# import library

In [1]:
import pandas as pd
import numpy as np
import bs4
import requests

# Get the html from the website

In [2]:
wiki = requests.get('https://en.wikipedia.org/wiki/List_of_postal_codes_of_Canada:_M')
wiki.raise_for_status()
wiki_txt = bs4.BeautifulSoup(wiki.text, 'html.parser')

# take off tr tag

In [4]:
data = []
for tr in wiki_txt.tbody.find_all('tr'):
    data.append([td.get_text().strip() for td in tr.find_all('td')])

# preprocessing & check

## make dataframe

In [5]:
wiki = pd.DataFrame(data, columns=['Postal Code','Borough','Neighborhood'])

## drop the data what we dont need

In [6]:
wiki = wiki.dropna()

In [7]:
wiki = wiki[wiki['Borough'] != 'Not assigned']

## grouping

In [8]:
def neighborhood_list(grouped):    
    return ', '.join(sorted(grouped['Neighborhood'].tolist()))
wiki_temp = wiki.groupby(['Postal Code', 'Borough'])
wiki_group = wiki_temp.apply(neighborhood_list).reset_index(name='Neighborhood')
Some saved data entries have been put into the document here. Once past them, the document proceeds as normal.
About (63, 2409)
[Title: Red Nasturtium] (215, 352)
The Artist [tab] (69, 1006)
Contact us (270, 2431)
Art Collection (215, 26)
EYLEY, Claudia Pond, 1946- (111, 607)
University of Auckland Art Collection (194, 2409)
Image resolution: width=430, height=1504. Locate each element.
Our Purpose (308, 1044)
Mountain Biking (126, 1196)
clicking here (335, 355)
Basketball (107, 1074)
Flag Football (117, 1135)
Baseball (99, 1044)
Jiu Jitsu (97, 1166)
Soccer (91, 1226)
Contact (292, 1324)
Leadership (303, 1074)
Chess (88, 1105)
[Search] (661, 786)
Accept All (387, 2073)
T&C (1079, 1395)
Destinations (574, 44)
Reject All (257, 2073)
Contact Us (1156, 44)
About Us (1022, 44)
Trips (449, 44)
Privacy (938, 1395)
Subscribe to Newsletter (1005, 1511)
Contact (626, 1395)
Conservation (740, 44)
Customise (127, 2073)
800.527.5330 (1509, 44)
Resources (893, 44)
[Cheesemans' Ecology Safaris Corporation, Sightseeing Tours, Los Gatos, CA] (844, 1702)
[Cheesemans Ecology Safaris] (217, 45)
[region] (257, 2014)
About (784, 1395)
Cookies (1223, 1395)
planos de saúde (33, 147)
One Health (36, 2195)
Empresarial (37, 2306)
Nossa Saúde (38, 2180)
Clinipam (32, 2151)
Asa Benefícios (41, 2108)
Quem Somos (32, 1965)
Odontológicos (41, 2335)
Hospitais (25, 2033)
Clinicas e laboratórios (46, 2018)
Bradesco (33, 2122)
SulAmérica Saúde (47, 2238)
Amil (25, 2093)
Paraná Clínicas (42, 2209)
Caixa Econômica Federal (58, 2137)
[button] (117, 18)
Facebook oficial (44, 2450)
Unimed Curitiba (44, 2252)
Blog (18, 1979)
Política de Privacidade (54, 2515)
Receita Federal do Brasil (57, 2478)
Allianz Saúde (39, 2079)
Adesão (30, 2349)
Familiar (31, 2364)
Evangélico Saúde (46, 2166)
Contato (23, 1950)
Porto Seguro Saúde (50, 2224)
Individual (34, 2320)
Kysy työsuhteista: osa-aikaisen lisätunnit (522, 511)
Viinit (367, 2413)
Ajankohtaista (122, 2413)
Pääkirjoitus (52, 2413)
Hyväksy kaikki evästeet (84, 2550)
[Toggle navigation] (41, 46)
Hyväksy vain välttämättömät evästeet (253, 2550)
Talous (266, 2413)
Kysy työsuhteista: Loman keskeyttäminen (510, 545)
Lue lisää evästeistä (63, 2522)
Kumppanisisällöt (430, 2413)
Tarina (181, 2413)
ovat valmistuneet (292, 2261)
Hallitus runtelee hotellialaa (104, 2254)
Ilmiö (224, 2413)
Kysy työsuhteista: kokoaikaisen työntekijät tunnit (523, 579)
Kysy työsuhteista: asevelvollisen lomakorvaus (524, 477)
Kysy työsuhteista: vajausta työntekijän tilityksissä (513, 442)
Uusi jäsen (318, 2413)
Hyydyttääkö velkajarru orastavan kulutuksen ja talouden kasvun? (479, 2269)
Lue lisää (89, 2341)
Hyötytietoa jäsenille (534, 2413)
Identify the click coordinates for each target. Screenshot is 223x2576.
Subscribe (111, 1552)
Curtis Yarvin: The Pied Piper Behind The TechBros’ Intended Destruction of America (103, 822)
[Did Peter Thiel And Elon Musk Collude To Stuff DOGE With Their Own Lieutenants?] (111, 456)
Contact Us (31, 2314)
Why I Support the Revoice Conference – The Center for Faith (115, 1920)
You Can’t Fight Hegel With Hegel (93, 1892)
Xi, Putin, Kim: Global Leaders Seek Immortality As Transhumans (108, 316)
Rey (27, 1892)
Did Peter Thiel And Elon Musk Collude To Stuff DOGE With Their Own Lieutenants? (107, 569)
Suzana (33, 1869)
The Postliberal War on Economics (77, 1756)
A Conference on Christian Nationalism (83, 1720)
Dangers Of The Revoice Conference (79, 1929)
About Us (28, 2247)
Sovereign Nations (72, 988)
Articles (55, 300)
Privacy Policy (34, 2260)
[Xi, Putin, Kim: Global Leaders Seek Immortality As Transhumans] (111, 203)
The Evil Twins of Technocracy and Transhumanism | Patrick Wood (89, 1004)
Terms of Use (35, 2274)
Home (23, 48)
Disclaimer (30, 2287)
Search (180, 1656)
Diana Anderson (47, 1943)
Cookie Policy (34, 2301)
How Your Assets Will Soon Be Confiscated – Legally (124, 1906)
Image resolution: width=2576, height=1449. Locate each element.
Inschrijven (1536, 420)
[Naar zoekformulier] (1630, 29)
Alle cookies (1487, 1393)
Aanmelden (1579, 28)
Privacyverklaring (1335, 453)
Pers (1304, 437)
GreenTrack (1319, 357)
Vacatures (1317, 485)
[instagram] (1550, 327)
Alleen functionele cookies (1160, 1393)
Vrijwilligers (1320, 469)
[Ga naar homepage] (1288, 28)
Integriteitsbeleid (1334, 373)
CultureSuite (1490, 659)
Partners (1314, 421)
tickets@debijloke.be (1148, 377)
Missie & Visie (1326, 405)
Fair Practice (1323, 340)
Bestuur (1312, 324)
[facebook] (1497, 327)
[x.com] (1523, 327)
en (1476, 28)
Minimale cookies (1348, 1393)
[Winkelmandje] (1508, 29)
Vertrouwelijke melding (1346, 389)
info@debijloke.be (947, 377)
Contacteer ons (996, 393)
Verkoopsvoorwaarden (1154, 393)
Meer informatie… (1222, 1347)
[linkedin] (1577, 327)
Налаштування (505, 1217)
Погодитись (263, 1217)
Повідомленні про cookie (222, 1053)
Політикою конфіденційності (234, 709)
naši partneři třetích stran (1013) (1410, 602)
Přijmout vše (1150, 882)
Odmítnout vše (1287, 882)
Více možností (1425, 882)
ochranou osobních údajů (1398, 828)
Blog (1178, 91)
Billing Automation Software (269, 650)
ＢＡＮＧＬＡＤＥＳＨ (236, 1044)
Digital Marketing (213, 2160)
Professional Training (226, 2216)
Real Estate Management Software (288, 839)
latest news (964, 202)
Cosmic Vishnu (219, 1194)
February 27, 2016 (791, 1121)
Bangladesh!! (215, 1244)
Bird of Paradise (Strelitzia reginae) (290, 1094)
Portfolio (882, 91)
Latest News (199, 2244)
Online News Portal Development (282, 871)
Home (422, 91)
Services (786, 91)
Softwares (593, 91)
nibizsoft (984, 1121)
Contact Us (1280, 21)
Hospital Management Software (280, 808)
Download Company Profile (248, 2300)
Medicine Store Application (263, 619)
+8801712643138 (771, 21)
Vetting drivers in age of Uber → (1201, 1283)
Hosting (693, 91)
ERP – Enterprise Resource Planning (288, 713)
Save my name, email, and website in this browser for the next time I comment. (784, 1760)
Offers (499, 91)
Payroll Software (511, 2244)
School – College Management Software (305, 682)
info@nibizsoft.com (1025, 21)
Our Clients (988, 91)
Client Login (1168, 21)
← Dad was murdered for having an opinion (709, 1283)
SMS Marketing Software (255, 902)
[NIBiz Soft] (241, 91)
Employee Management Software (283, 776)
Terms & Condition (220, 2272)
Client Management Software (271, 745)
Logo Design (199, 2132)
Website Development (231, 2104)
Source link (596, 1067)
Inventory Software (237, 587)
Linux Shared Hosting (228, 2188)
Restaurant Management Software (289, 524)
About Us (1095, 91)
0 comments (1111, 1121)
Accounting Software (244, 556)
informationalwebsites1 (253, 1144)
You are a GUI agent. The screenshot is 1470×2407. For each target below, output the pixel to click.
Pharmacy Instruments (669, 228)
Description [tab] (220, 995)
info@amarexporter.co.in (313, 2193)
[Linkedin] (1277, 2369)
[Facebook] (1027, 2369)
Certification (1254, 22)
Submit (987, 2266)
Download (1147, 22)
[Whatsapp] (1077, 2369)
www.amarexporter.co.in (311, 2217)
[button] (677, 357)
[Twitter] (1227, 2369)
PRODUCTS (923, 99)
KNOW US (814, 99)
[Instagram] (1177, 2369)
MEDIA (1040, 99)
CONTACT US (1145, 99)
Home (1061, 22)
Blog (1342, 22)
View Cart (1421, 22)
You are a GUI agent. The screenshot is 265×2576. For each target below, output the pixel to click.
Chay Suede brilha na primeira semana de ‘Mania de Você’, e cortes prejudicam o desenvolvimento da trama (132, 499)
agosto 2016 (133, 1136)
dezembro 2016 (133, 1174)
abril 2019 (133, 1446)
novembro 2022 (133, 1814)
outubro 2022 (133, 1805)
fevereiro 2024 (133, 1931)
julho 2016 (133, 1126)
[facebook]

## Not assigned neighborhood will be the same as the borough

In [9]:
wiki_group.loc[wiki_group['Neighborhood'] == 'Not assigned','Neighborhood'] = wiki_group.loc[wiki_group['Neighborhood'] == 'Not assigned','Borough']

## check

In [10]:
wiki.head()

Unnamed: 0,Postal Code,Borough,Neighborhood
3,M3A,North York,Parkwoods
4,M4A,North York,Victoria Village
5,M5A,Downtown Toronto,Harbourfront
6,M5A,Downtown Toronto,Regent Park
7,M6A,North York,Lawrence Heights


In [11]:
wiki.info()

<class 'pandas.core.frame.DataFrame'>
Int64Index: 211 entries, 3 to 287
Data columns (total 3 columns):
Postal Code     211 non-null object
Borough         211 non-null object
Neighborhood    211 non-null object
dtypes: object(3)
memory usage: 6.6+ KB


# shape

In [12]:
wiki_group.shape

(103, 3)

# to csv for next step

In [13]:
wiki_group.to_csv('wiki_group.csv')